Stored items
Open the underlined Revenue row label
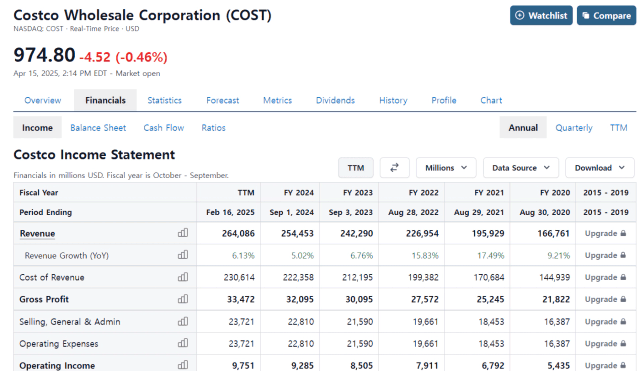 (37, 233)
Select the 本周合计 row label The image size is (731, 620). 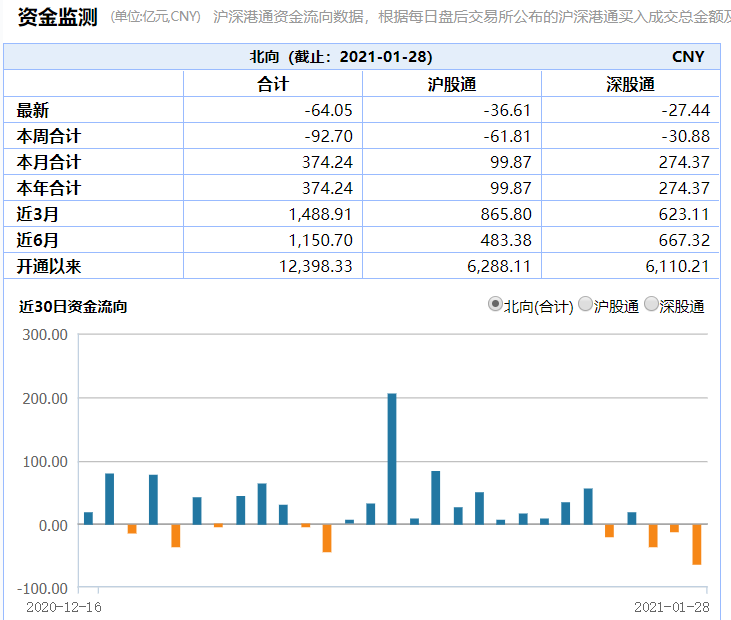click(x=49, y=136)
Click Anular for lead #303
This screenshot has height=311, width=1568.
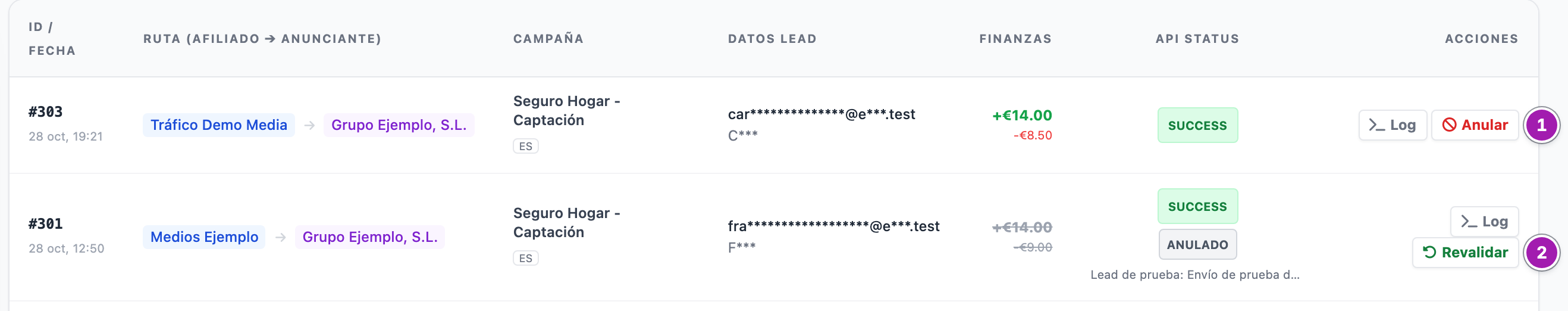[x=1474, y=125]
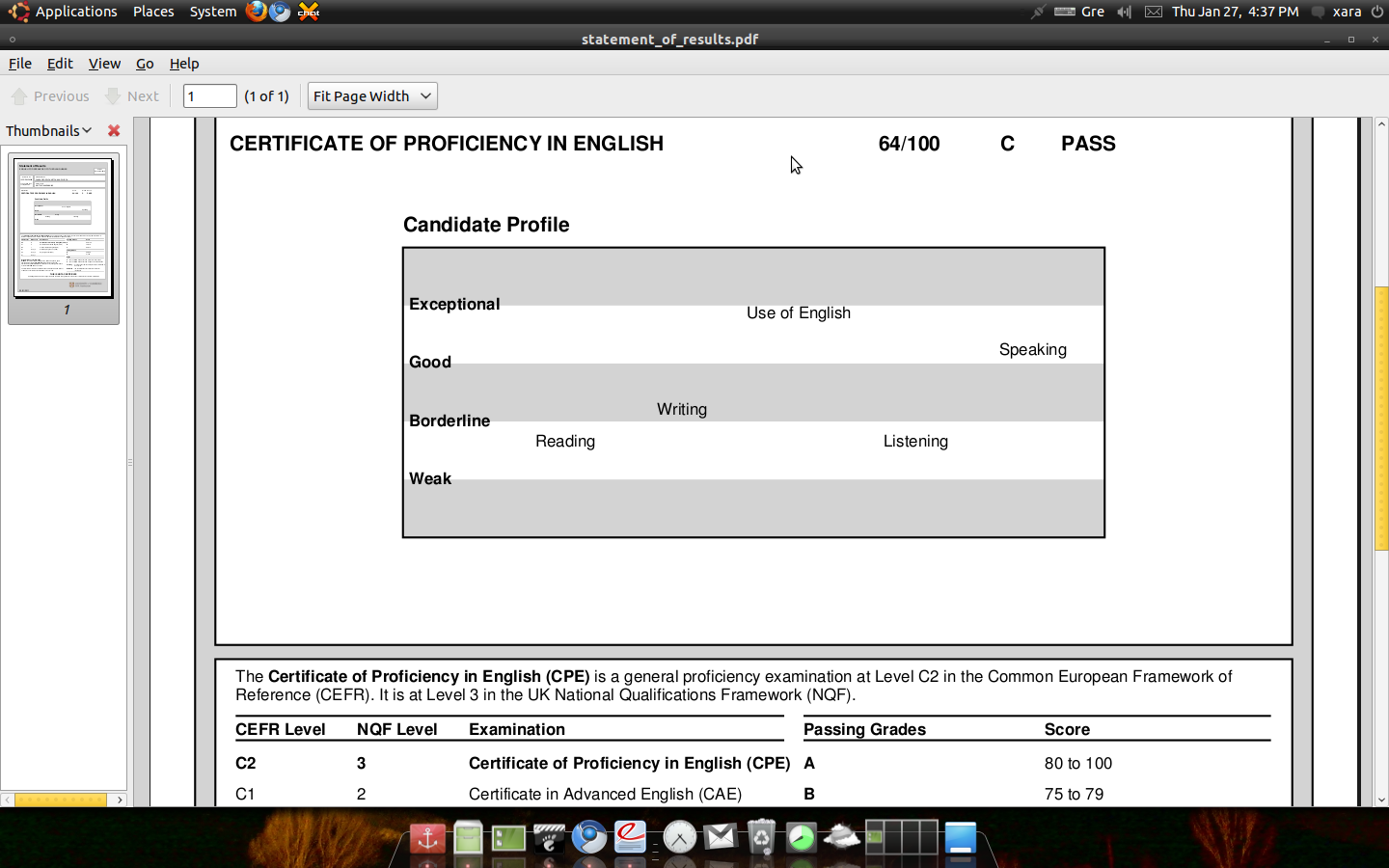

> Work to be completed: Your output should consist solely of the lines from the line containing "Click Anular for lead #303" through the end of the data above, copied exactly, with images removed.

> Output:
Click Anular for lead #303
This screenshot has height=311, width=1568.
[x=1474, y=125]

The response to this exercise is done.